** INSTRUCTIONS TO FOLLOW **
Copy exactly the lines of the material below that fall between the line with "This screenshot has" and the line with "the foot warmer", both of those lines included; pictures stay out.

** EXERCISE INPUTS **
———

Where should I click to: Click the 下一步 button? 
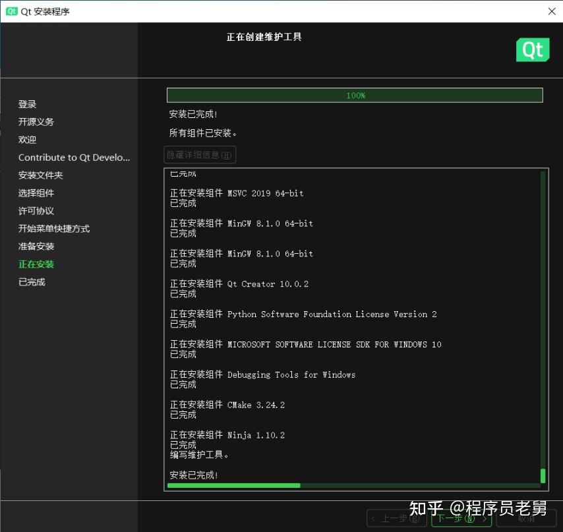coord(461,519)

———

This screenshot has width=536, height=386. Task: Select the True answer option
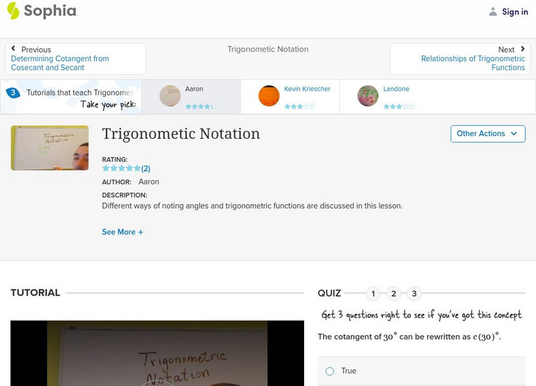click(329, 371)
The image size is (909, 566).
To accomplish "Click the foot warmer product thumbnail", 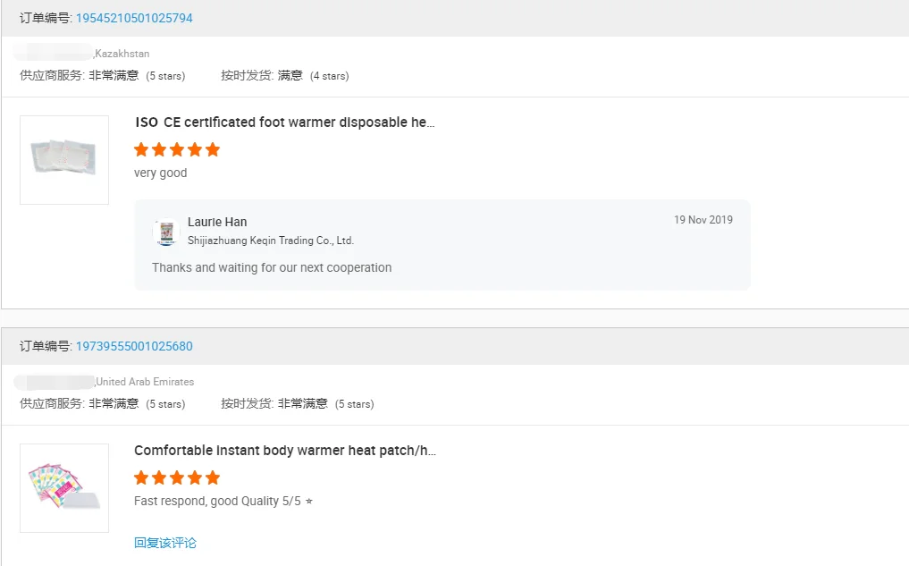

———

** PROBLEM SOLUTION **
This screenshot has width=536, height=386. Task: Select the True answer option
click(329, 371)
The image size is (909, 566).
To accomplish "Click the foot warmer product thumbnail", 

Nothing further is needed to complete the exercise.